Old and new are keeping the folk tradition alive

Folk musician Jon Budworth
Folk musician Jon Budworth

A LEIGH musician is giving the traditional British folk song a contemporary twist with the release of his second solo EP.

Jon Budworth has released Trees Turn To Fire as the follow-up to Time Machine, having returned to his roots in folk music after playing in rock bands such as Strange Weather.

The EP sees Jon mix his own arrangements of two traditional songs with four self-penned tracks, which contrast between narrative storytelling and more personal reflections on life. Jon, who combines making music with instrumental teaching borough school pupils, says he draws inspiration from the folk musicians he grew up listening to and more modern practitioners of traditional song.

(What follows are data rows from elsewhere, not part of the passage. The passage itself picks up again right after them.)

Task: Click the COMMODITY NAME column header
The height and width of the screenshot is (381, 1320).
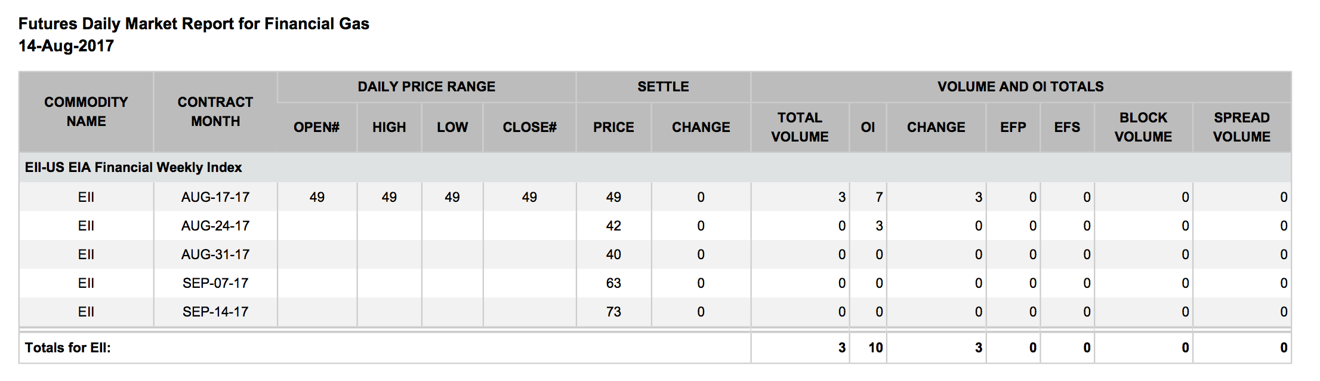Action: [x=86, y=112]
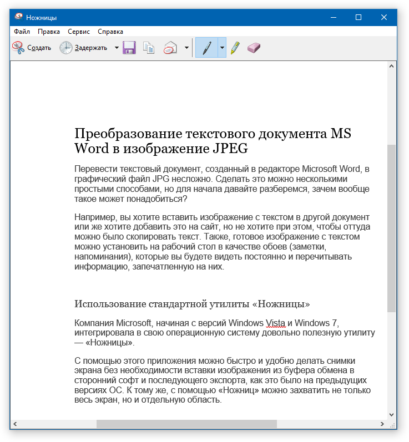Open the Сервис menu
Image resolution: width=409 pixels, height=442 pixels.
click(x=79, y=32)
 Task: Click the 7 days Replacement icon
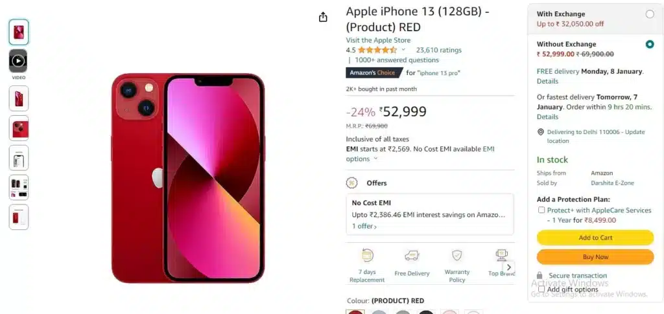point(367,255)
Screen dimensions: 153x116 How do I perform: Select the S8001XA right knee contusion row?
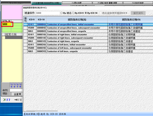(77, 35)
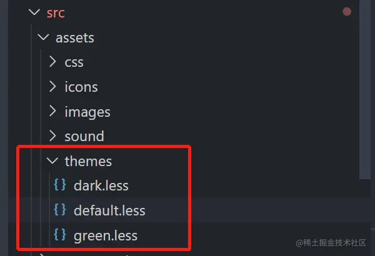This screenshot has height=256, width=375.
Task: Expand the images folder chevron
Action: point(53,111)
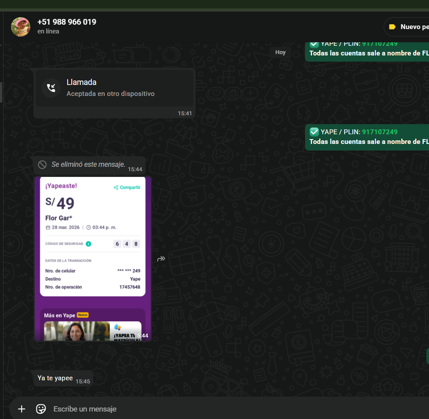Screen dimensions: 429x419
Task: Click the Hoy date chip
Action: (280, 52)
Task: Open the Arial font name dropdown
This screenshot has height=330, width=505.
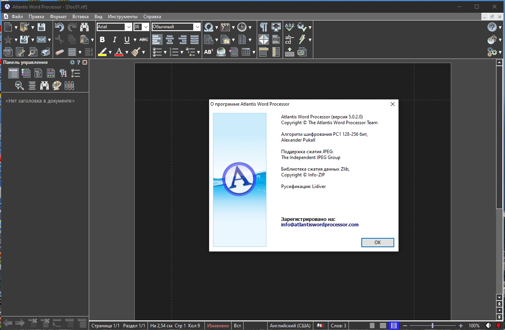Action: click(x=129, y=27)
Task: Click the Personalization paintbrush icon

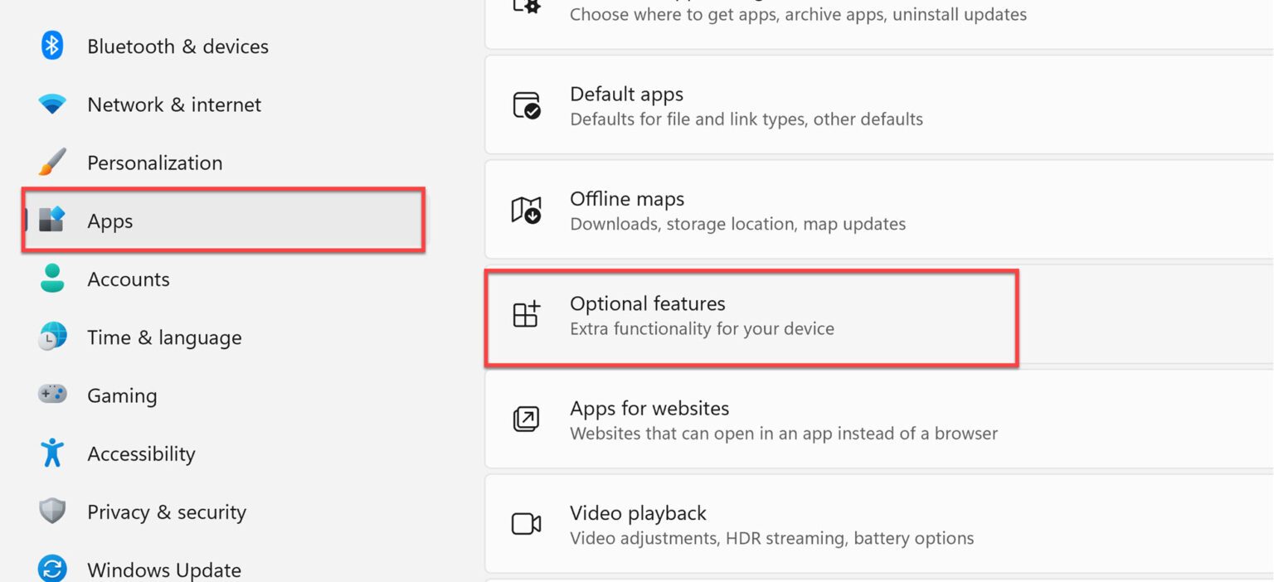Action: [x=51, y=162]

He said: “When I was growing up and playing the guitar it was always stuff like Simon and Garfunkel or Ralph McTell, but now I’ve discovered artists who inspire me such as Richard Thompson, Nic Jones and John Renbourn. I love this music and the old traditional songs but it’s also great to be able to write new ones.”

Trees Turn To Fire, which takes its name from autumn changing the colour of trees’ leaves, sees Jon’s voice and guitar joined on some of the songs by Bernard Cromarty’s accordion and the violin and viola playing of Elliot Moore.

The songs cover a wide range of subjects, from waking up in the middle of the night worrying about bearing a heavy burden to the tale of a young Irishman drafted into an army in America to the effect of the English Civil War on Wigan 400 years ago.

He said: “A lot of my songs are quite personal rather than about telling stories, with 3am being about that insomniac feeling of having the weight of the world on your shoulders, which seems to happen to me quite often.”